__Assigned task__:
In the records below, locate the line containing "Anı - Biyografi - Gezi (145, 615)", then output that line and all later lines exactly, through the last one.

Dataset entries:
────────

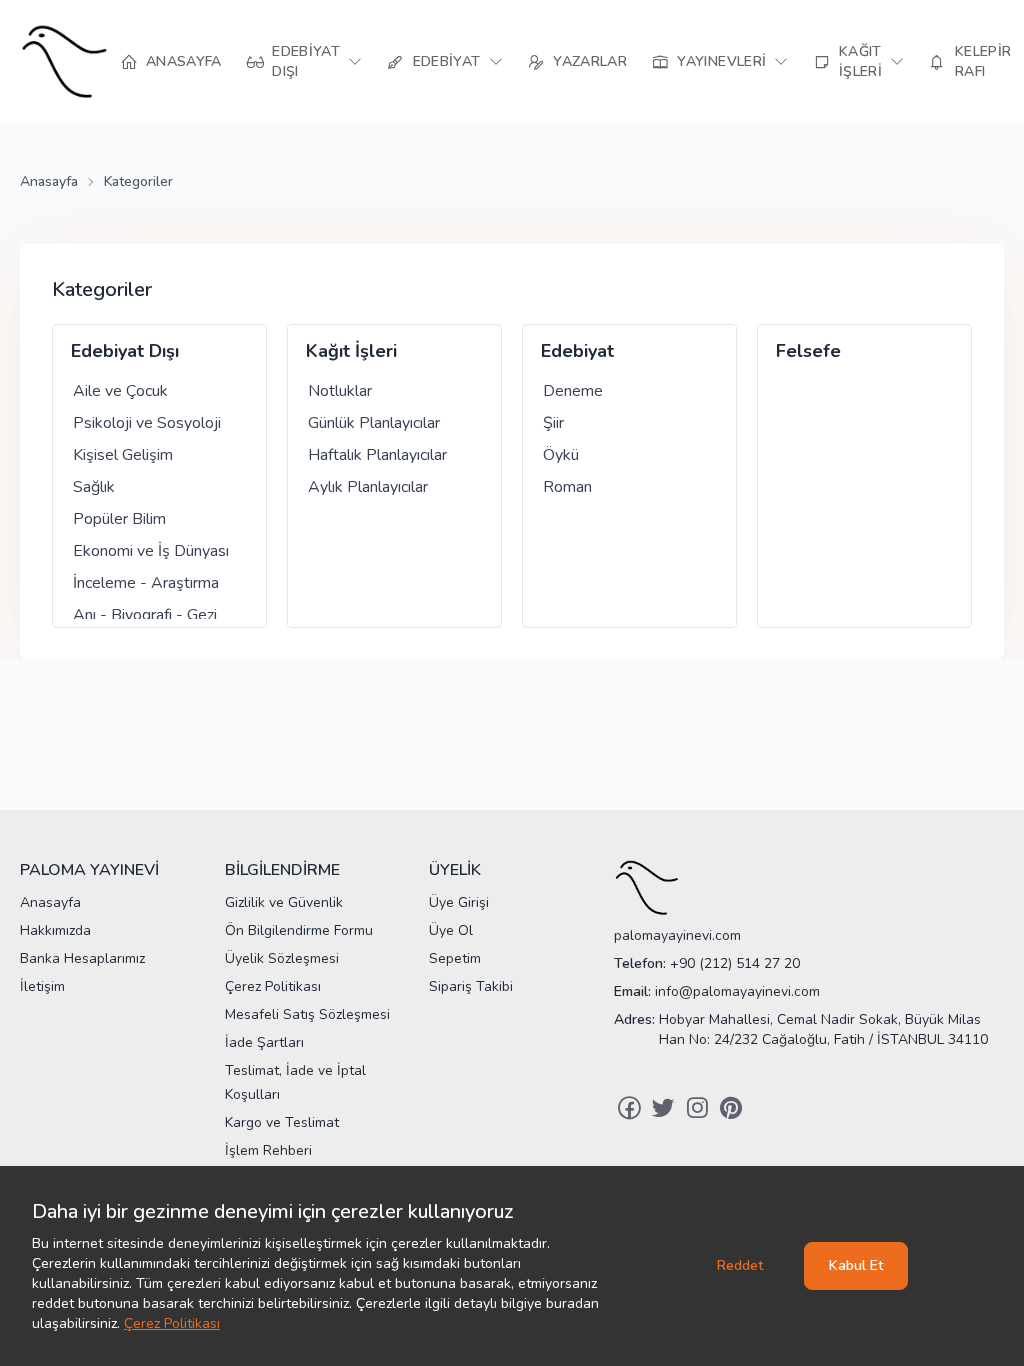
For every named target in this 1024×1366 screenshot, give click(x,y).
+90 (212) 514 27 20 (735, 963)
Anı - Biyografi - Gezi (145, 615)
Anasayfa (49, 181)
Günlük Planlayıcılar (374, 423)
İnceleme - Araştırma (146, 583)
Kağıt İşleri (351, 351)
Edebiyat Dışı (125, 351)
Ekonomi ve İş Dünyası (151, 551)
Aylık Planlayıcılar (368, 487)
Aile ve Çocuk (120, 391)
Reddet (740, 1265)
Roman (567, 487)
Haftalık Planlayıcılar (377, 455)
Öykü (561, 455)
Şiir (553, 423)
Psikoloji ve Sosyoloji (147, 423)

────────

__Answer area__:
Anı - Biyografi - Gezi (145, 615)
Anasayfa (49, 181)
Günlük Planlayıcılar (374, 423)
İnceleme - Araştırma (146, 583)
Kağıt İşleri (351, 351)
Edebiyat Dışı (125, 351)
Ekonomi ve İş Dünyası (151, 551)
Aylık Planlayıcılar (368, 487)
Aile ve Çocuk (120, 391)
Reddet (740, 1265)
Roman (567, 487)
Haftalık Planlayıcılar (377, 455)
Öykü (561, 455)
Şiir (553, 423)
Psikoloji ve Sosyoloji (147, 423)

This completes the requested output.